Davenport lent over the side of the boat, taking in a deep breath of sea air. He pulled a Marlboro from the packet, licked the end of it, and placed it between his lips. “There’s a very strange smell on the port side,” he shouted to Hawthorn, who was getting the sampling kits ready to drop overboard.

He flipped the top of his Zippo lighter open and struck the flint. Before Hawthorn could answer him, a flash of light and heat exploded around them, completely engulfing the wooden fishing boat.

Hawthorn felt the force of the explosion as he was thrown into the shattered wheelhouse, followed by an instant of agonizing pain, then darkness.

Davenport opened his eyes. He was in the water, surrounded by flotsam and covered in burning oil. He tried to swim through it, but the task was futile. He screamed, and dived under the water.
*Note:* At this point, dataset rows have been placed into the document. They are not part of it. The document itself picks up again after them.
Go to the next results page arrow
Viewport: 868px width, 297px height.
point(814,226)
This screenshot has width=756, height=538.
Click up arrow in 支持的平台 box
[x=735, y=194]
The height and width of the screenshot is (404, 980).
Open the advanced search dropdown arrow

The last thing he felt was a searing pain in his lungs as he sank into the freezing depths.

 

 

 

 

 

 

 

CHAPTER 1

London, April 15

 

 

 

 

DR. DALE STANTON sat at his desk in the darkening room of his Russell Square apartment staring blankly at the glowing computer screen, his eyes tired and sore. His face was impassive, except for the visible, nervous twitch in the corner of his mouth, which revealed his gathering thoughts.

He was putting the finishing touches to the presentation that he would be giving to the Intergovernmental Panel on Climate Change conference in Oslo, Norway, in a little under a week’s time. Stanton had been working on his current project for almost eight months, and the conclusions he’d reached, he had little doubt, would concern the scientific world. Reaching over, he turned on the desktop lamp and rubbed his eyes, before leaning back in his chair to stretch his aching neck.
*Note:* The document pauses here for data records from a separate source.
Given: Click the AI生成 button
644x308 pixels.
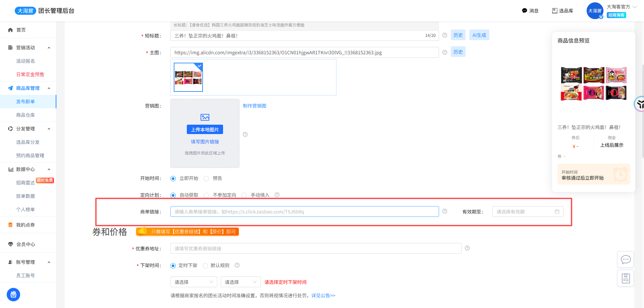Looking at the screenshot, I should [x=479, y=35].
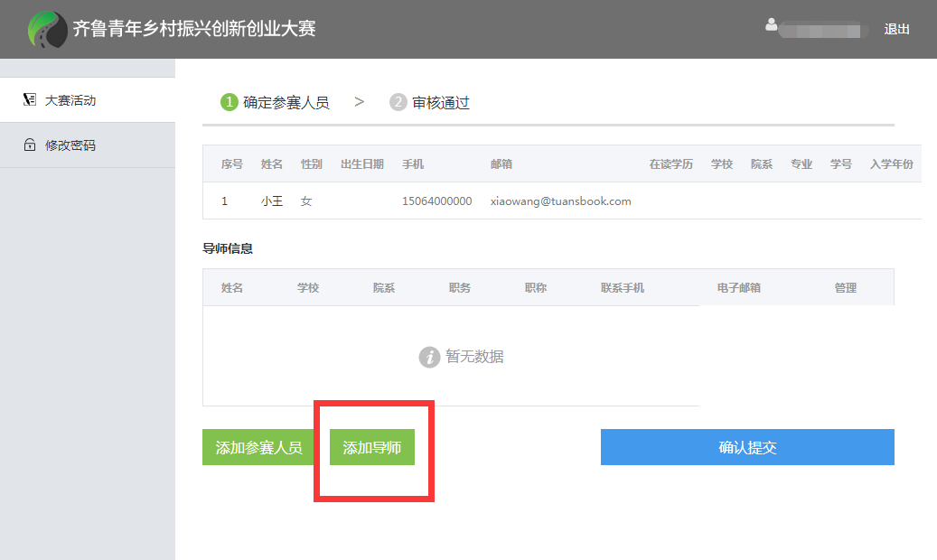Click the green step 1 circle
This screenshot has height=560, width=937.
pyautogui.click(x=230, y=102)
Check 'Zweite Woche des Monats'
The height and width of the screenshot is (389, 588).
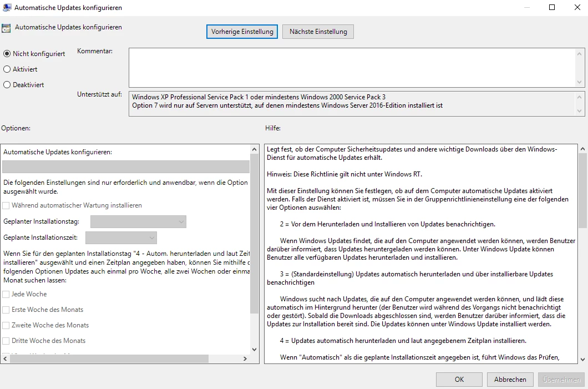click(7, 325)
Looking back at the monitor, he started reading over the salient parts of his presentation to check it one final time before finishing for the evening. He resumed typing; making what he hoped was the final amendment to his paper.
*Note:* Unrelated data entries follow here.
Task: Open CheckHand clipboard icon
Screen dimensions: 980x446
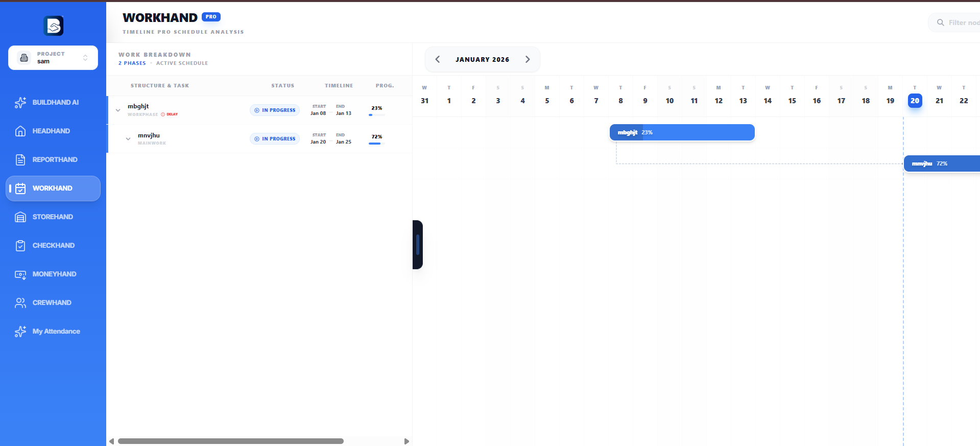Action: coord(20,245)
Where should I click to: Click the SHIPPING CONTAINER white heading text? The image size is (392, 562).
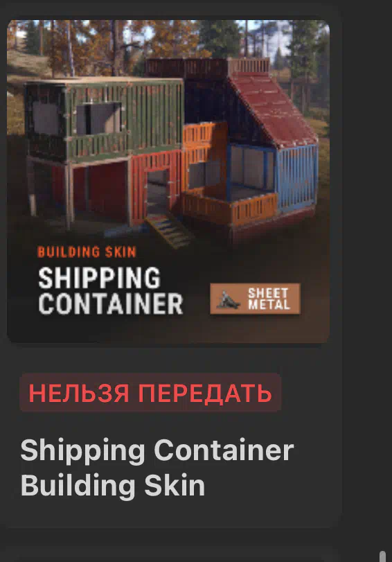pos(110,291)
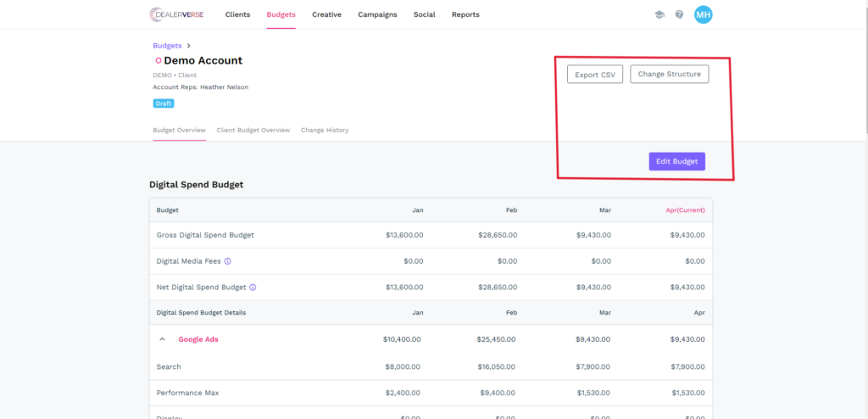
Task: Click the Change Structure button
Action: (x=669, y=75)
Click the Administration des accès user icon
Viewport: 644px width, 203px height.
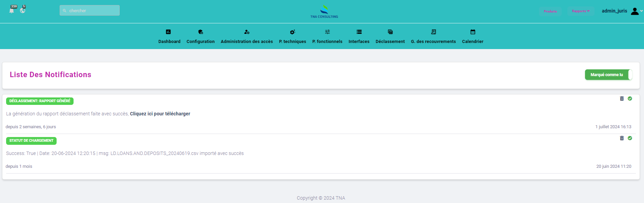[246, 32]
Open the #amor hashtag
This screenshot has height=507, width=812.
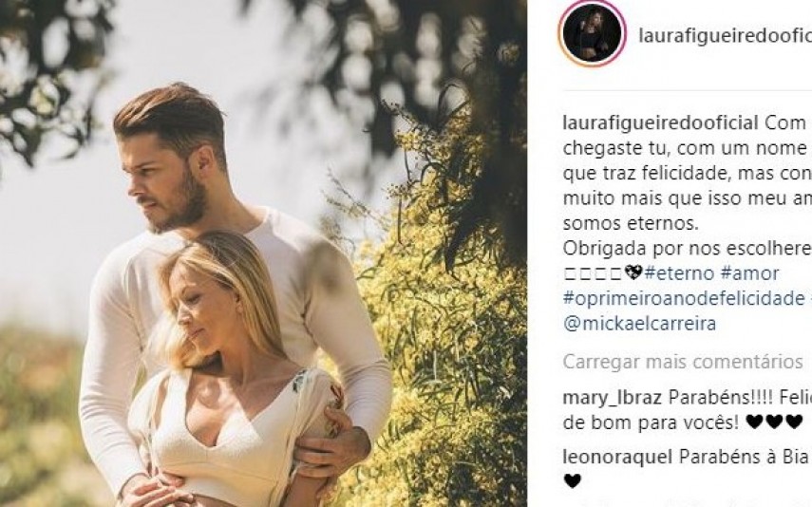click(749, 272)
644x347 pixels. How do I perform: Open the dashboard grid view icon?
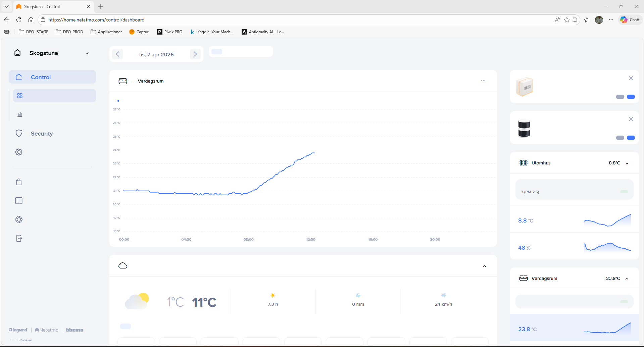[x=20, y=96]
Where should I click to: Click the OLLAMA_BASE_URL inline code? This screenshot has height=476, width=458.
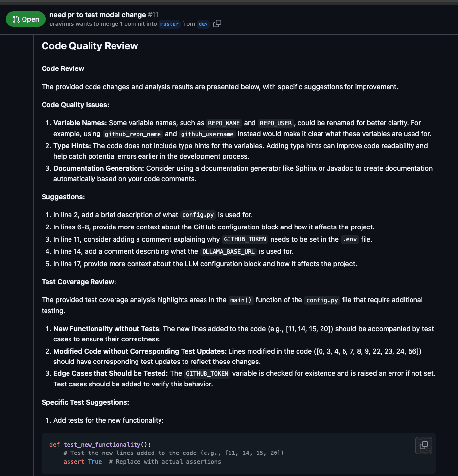[229, 251]
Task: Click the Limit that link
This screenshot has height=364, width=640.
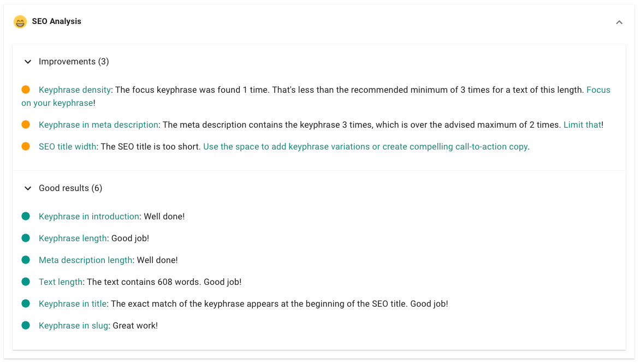Action: 582,124
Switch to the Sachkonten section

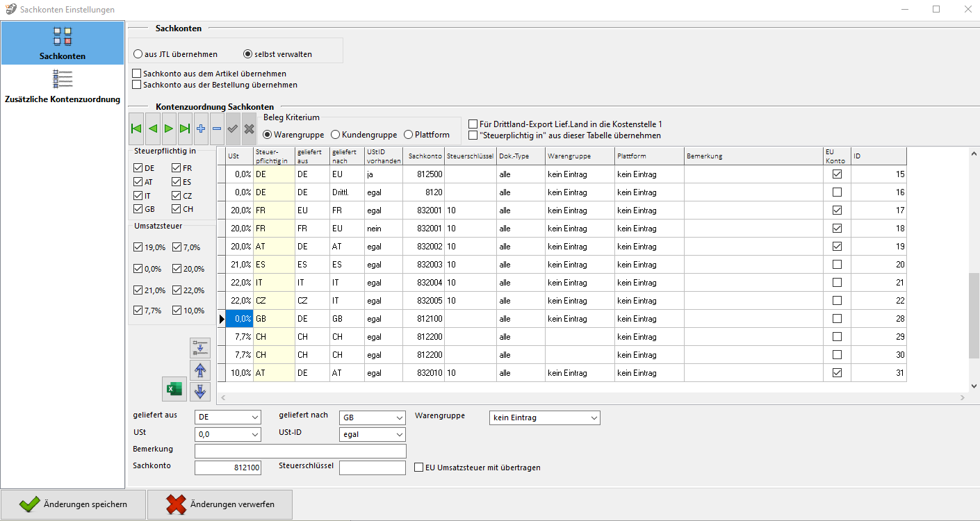click(x=63, y=43)
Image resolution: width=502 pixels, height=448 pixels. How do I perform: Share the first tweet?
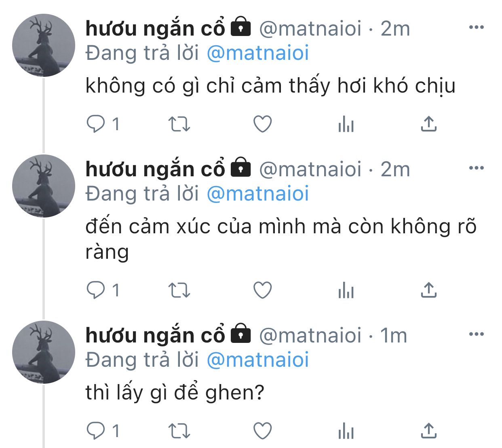tap(429, 124)
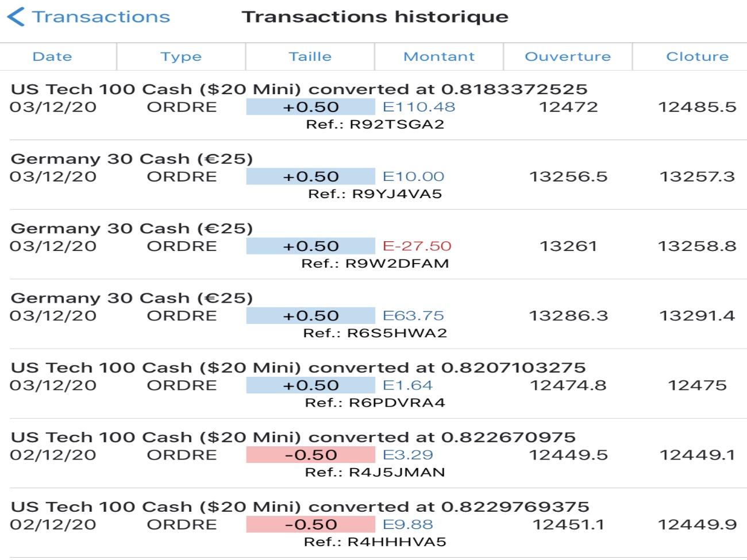Image resolution: width=747 pixels, height=560 pixels.
Task: Tap the red -0.50 size cell beside E3.29
Action: click(x=310, y=455)
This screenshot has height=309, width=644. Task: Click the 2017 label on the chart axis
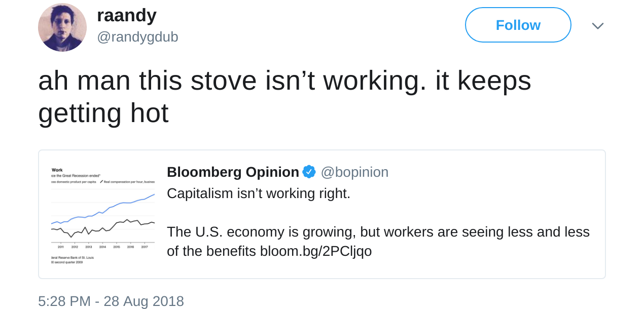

We know the Ocean Thermohaline Circulation is an important Atlantic current powered by both heat ( thermo) and salt ( haline ) which brings warm water up from the tropics to northern latitudes. Without it, the Eastern Seaboard of the USA and climate of Northern Europe would be much colder. I have been re-analysing all the data amassed by the RAPID-WATCH program and my calculations reveal that the measuring devices have been incorrectly calibrated. Twenty-five of the thirty devices used to measure ocean flow were set by the manufacturers to measure fresh water. When calibrating the data to factor in measurements for denser salt water, the figures revealed…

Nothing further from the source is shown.